Source passage >>

———

Big Data

Thursday, September 15, 2016

Counters in Hadoop MapReduce

In this post I would like to explain the meaning of the Hadoop counters (the ones which you can generally see after the job completion). I have been analyzing the starvation of long running jobs in our relatively small cluster and Hadoop counters were of extreme importance in this investigation. Unfortunantely I could not find any resource which would explain in detail the meaning of those. In the table presented below, I am trying to describe in clear way what each of the counters means in Hadoop 2.6 release.

Counter Name	Counter Display Name	Detailed explanation
File System Counters
FILE_BYTES_READ	FILE: Number of bytes read	Amount of data read from local filesystem.
FILE_BYTES_WRITTEN	FILE: Number of bytes written	Amount of data written to local filesystem.
FILE_READ_OPS	FILE: Number of read operations	Number of read operations from local filesystem.
FILE_LARGE_READ_OPS	FILE: Number of large read operations	Number of read operations of large files from local filesystem (the ones which does not fit entirely into memory).
FILE_WRITE_OPS	FILE: Number of write operations	Number of write operations from local filesystem.
HDFS_BYTES_READ	HDFS: Number of bytes read	Amount of data read from HDFS.
HDFS_BYTES_WRITTEN	HDFS: Number of bytes written	Amount of data written to HDFS.
HDFS_READ_OPS	HDFS: Number of read operations	Number of read operations from HDFS.
HDFS_LARGE_READ_OPS	HDFS: Number of large read operations	Number of read operations of large files from HDFS (the ones which does not fit entirely into memory).
HDFS_WRITE_OPS	HDFS: Number of write operations	Number of write operations to HDFS.
Job Counters
TOTAL_LAUNCHED_MAPS	Launched map tasks	Total number of launched map tasks.
TOTAL_LAUNCHED_REDUCES	Launched reduce tasks	Total number of launched reduce tasks.
DATA_LOCAL_MAPS	Data-local map tasks	Number of map tasks which were launched on the nodes containing required data.
SLOTS_MILLIS_MAPS	Total time spent by all maps in occupied slots (ms)	Total time map tasks were executing.
SLOTS_MILLIS_REDUCES	Total time spent by all reduces in occupied slots (ms)	Total time reduce tasks were executing.
MILLIS_MAPS	Total time spent by all map tasks (ms)	Wall-time resources were occupied by mappers.
MILLIS_REDUCES	Total time spent by all reduce tasks (ms)	Wall-time resources were occupied by reducers.
VCORES_MILLIS_MAPS	Total vcore-seconds taken by all map tasks	Aggregated number of vCores that the mappers have allocated times the number of seconds the mappers have been running.

———

The input >>
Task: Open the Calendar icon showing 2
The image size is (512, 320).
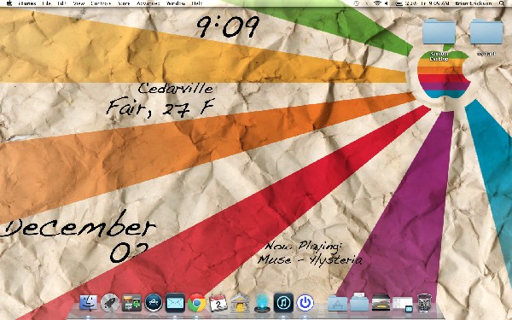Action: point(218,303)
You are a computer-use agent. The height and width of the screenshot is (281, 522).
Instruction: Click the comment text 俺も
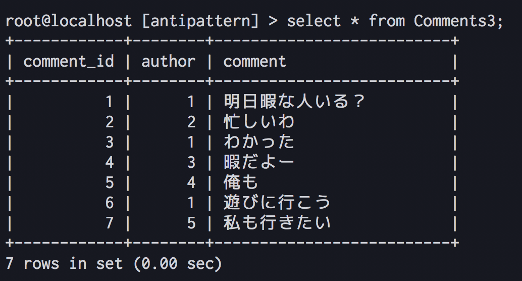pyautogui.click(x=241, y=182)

———

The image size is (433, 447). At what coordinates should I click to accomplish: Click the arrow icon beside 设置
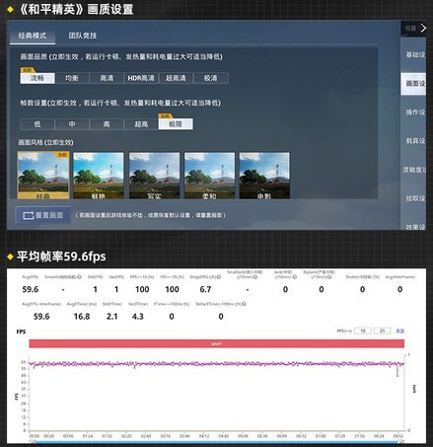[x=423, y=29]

———

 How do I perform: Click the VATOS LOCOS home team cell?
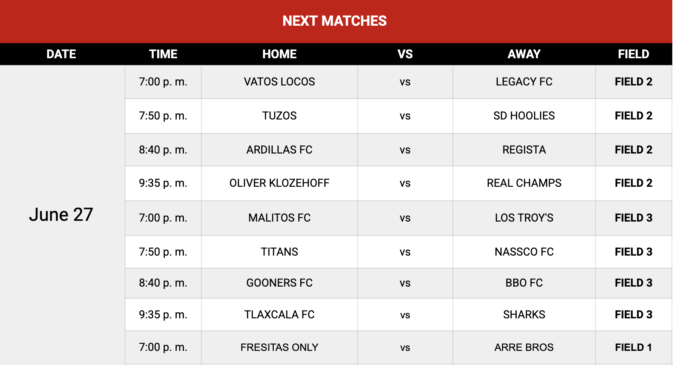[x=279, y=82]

———

Jobs >>
• 1. Answer these questions using the Hadoop counters post:
(a) Which Hadoop release is the table of counters meant to describe?
(b) According to the table, what does DATA_LOCAL_MAPS count?
(c) What display name does the table give for HDFS_WRITE_OPS?
• 2. Return the lines of the listing between the line holding "Task: Open the Calendar icon showing 2" and the line holding "pyautogui.click(x=241, y=182)", inclusive, with the pictures left out.
The listing has nothing to do with the Hadoop counters post.

Solved problems >>
• 1.
(a) Hadoop 2.6.
(b) The number of map tasks that were launched on the nodes containing the required data.
(c) HDFS: Number of write operations

• 2.
Task: Open the Calendar icon showing 2
The image size is (512, 320).
Action: point(218,303)
You are a computer-use agent. The height and width of the screenshot is (281, 522).
Instruction: Click the comment text 俺も
pyautogui.click(x=241, y=182)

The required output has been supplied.